Sandboxing

Luau is safe to embed. Broadly speaking, this means that even in the face of untrusted (and in Roblox case, actively malicious) code, the language and the standard library don’t allow any unsafe access to the underlying system, and don’t have any bugs that allow escaping out of the sandbox (e.g. to gain native code execution through ROP gadgets et al). Additionally, the VM provides extra features to implement isolation of privileged code from unprivileged code and protect one from the other; this is important if the embedding environment (Roblox) decides to expose some APIs that may not be safe to call from untrusted code, for example because they do provide controlled access to the underlying system or risk PII exposure through fingerprinting etc.

This safety is achieved through a combination of removing features from the standard library that are unsafe, adding features to the VM that make it possible to implement sandboxing and isolation, and making sure the implementation is safe from memory safety issues using fuzzing.

Of course, since the entire stack is implemented in C++, the sandboxing isn’t formally proven - in theory, compiler or the standard library can have exploitable vulnerabilities. In practice these are usually found and fixed quickly. While implementing the stack in a safer language such as Rust would make it easier to provide these guarantees, to our knowledge (based on prior art) this would make it difficult to reach the level of performance required.

Library

Parts of the Lua 5.x standard library are unsafe. Some of the functions provide access to the host operating system, including process execution and file reads. Some functions lack sufficient memory safety checks. Some functions are safe if all code is untrusted, but can break the isolation barrier between trusted and untrusted code.

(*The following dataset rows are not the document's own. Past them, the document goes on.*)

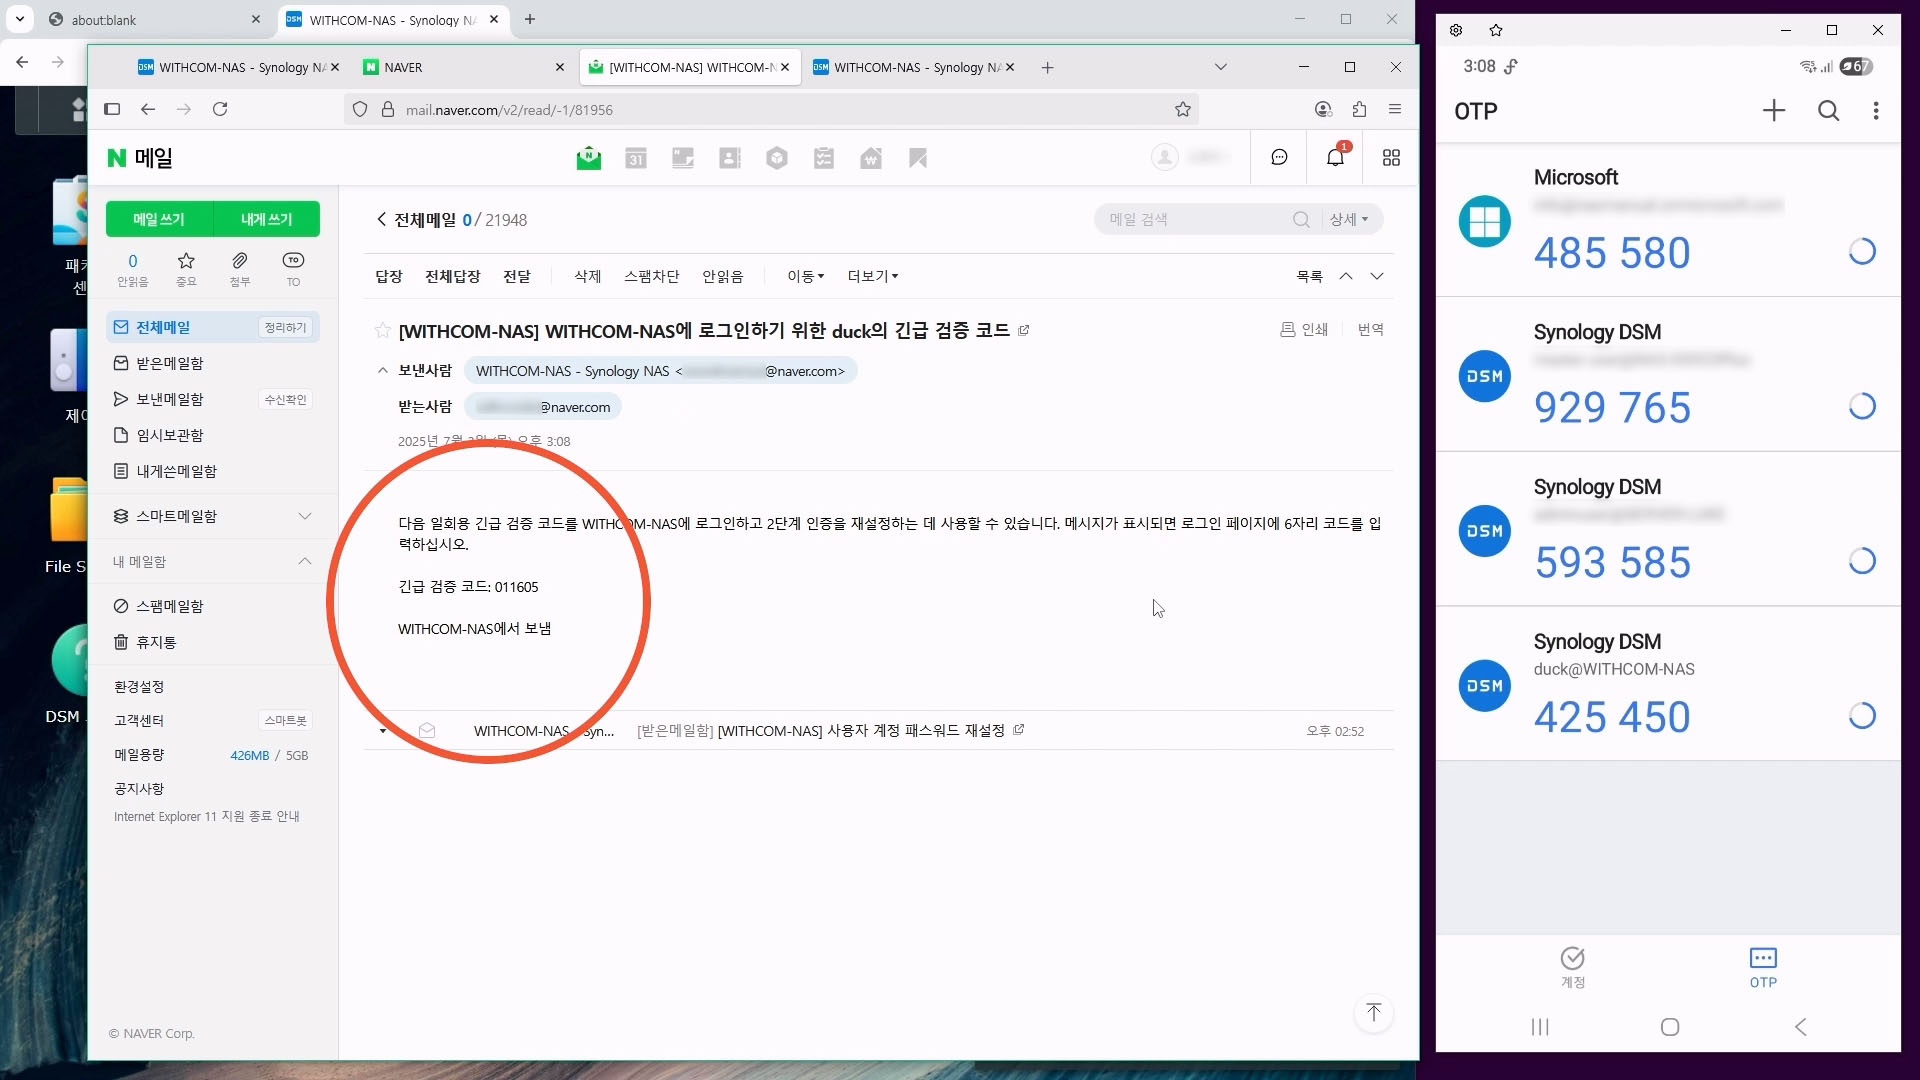Click the notification bell icon
Viewport: 1920px width, 1080px height.
click(1335, 157)
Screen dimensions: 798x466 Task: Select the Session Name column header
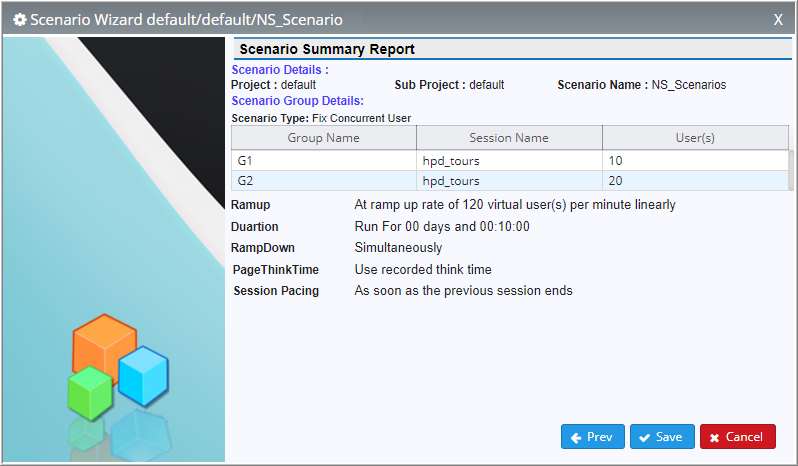pos(509,138)
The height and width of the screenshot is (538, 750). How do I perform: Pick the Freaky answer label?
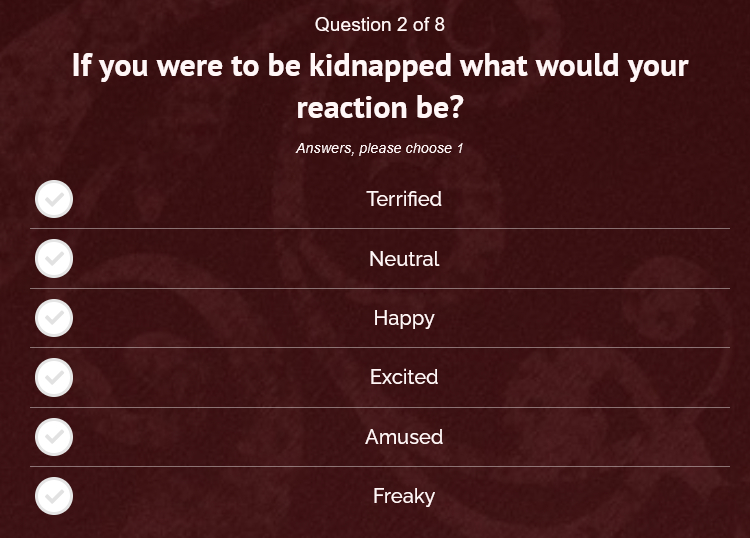click(404, 496)
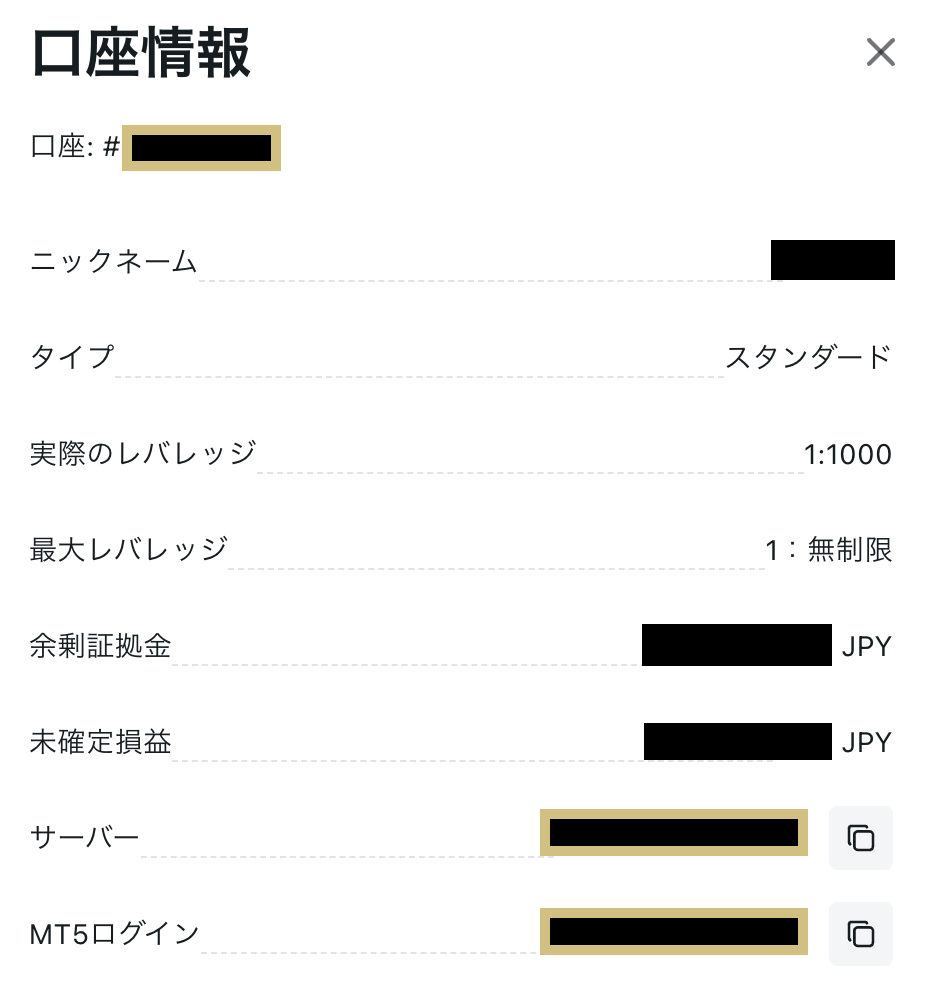This screenshot has width=926, height=1002.
Task: Click the 実際のレバレッジ label
Action: coord(143,454)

The following libraries and global functions have been removed as a result:

  • io. library has been removed entirely, as it gives access to files and allows running processes
  • package. library has been removed entirely, as it gives access to files and allows loading native modules
  • os. library has been cleaned up from file and environment access functions (execute, exit, etc.). The only supported functions in the library are clock, date, difftime and time.
  • debug. library has been removed to a large extent, as it has functions that aren’t memory safe and other functions break isolation; the only supported functions are traceback and getinfo (with reduced functionality).
  • dofile and loadfile allowed access to file system and have been removed.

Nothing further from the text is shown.